What's the difference between employee engagement and employee alignment?
i2i Practical Communications

What's the difference between employee engagement and employee alignment?

Employee engagement has been deeply embedded into organizations for decades. It is a multi-billion dollar industry with engagement-related job titles, qualifications, consultancies, surveys, awards, you name it. But employee engagement has lost a lot of credibility and influence over recent years.

Why's that?

About employee engagement

Put simply, employee engagement activities became a 'bit much' and didn't change with the rest of the world. Driven by the need to reach as many people as efficiently as possible, the whole thing turned into a PR-machine in the 80's and in many organizations today, an updated, more polished techie-version of the same machine is still running. The key objective is to 'get' people to think or do something. And there's not much discussion.

The definition of employee engagement, according to a consultancy I shall not name is:

"... about improving the work environment and culture to encourage employees to be more dedicated to company goals and values."

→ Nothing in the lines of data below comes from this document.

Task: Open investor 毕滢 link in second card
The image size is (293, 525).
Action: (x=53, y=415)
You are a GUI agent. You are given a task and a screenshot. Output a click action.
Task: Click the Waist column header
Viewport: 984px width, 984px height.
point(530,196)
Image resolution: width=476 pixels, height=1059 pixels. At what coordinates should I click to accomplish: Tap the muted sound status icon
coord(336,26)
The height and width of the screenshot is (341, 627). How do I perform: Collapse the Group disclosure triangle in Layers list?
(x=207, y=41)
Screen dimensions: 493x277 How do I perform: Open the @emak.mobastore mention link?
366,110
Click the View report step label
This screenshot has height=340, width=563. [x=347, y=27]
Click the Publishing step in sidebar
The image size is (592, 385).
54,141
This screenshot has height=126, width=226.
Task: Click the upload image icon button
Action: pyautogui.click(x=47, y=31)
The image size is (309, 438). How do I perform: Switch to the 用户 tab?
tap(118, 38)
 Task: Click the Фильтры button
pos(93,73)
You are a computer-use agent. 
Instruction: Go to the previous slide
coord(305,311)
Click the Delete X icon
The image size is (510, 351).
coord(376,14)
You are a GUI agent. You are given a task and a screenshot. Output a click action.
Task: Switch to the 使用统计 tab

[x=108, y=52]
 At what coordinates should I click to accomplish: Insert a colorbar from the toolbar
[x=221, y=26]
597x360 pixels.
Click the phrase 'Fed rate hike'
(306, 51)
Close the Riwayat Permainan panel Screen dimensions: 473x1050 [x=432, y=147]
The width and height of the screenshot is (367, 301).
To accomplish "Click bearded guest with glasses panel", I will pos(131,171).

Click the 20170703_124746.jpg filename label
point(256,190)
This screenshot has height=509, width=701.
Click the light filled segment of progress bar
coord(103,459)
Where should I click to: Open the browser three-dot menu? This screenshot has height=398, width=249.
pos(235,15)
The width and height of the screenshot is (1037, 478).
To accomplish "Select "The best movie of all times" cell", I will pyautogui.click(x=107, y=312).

Sounds like a nice way of saying that 'people have to think and do what is set out for them to think and do'. And it's true of course. A leader / leaders have agreed on a strategy and hired a communicator / communicators to share / tell people what it is about.

While in the past this might have been welcomed as 'clear guidance', today it is unimaginative and condescending. While top leaders still need to communicate an overall strategy or general direction, they can no longer see how that relates to each geography / function / team, and what strategy implementation should best look like.

That's because the contexts in which organizations operate now move so fast that many top leaders are unable to keep up. They rely on inputs and decision making from people 'doing the work'; from people who can see what's happening and what's needed. Indeed, the area of diversity, equity and inclusion has gained significant traction of late not just because it's competitive and 'fair to people' in the war for talent, but because including different perspectives is good for weighing up options when you come back round to strategy implementation.

But it's not just unimaginative and condescending, it's also noisy. Employee communicators are busy publishing content about things like aspired values, stories about how leaders are modelling those; and recognition articles about how certain employees have bought into it all, as if it was some kind of religion.

OK, maybe I'm a tad cynical, but I think employees today can be forgiven for being disengaged by engagement. According to Gallup's employee engagement indicator, just 21% of employees in 2021 were classed as 'engaged'.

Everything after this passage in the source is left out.